Before it was light the next morning the Indian’s canoe was far away on the lake for an examination of the traps; he soon returned with four immense beavers, whose aggregate weight fell not short of two hundred pounds.

“Me footed two more,” said the guide, exhibiting the webbed feet of the animals in corroboration of the fact; “but they very quick—they get away. I see dam we cut last night, and it now just good as new.”

“Good as new!” we echoed. “Impossible.”

“True as me stand here,” said Nichols, at the same time glancing anxiously into the stew pan, to see if we had left him any beaver meat for breakfast. “Beaver, they fell tree in night ten inch thick, gnaw it in lengths three feet long, plant them at cut, and heap with much bark, mud and sticks. Build dam up in one night. No think it myself, if not see it with own eyes. You go see, too.”

Astonishing as it may seem, the Indian was perfectly correct in his statement.

After our toil on Osgood Carry and the stream below, we rested over a week on these Mansungun Lakes. The third Mansungun Lake, on which we first camped, is five miles long and two wide. This is connected by a narrow outlet with the second Mansungun Lake, which is about the same size as the other, while the first or lower lake is the smallest body of water, being about two miles long and one wide. I fished and hunted in short excursions from camp, and, with Tourograph over my shoulder, I was constantly in search of the picturesque.
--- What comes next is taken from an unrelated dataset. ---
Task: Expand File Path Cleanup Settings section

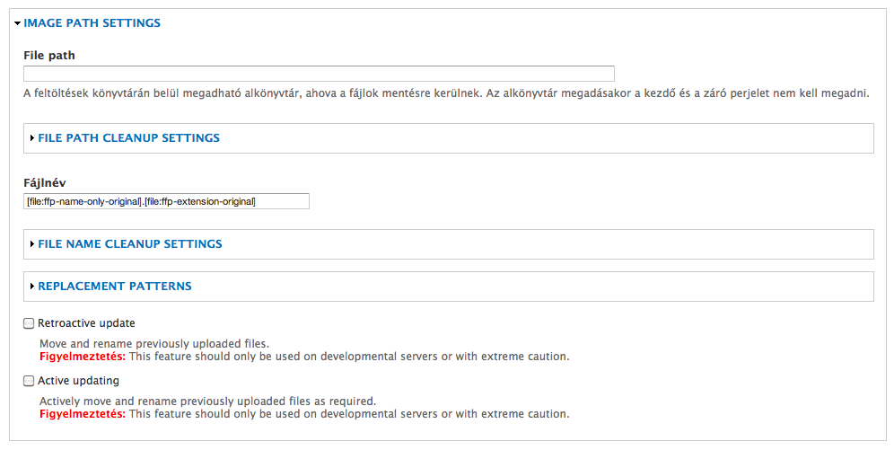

Nichols had discovered a brook (the name of which we afterwards learned was Chase,) tumbling down the side of a mountain near our camp, and as falls were a rarity on the route I spent half a day in this gorge.

CHASE BROOK.

About this region we had rare success in our hunting and trapping, and with many skins stretched on the drying hoops about camp, and fresh animals coming in to add to the stock, our quarters gradually assumed the appearance of a Hudson Bay trading-post.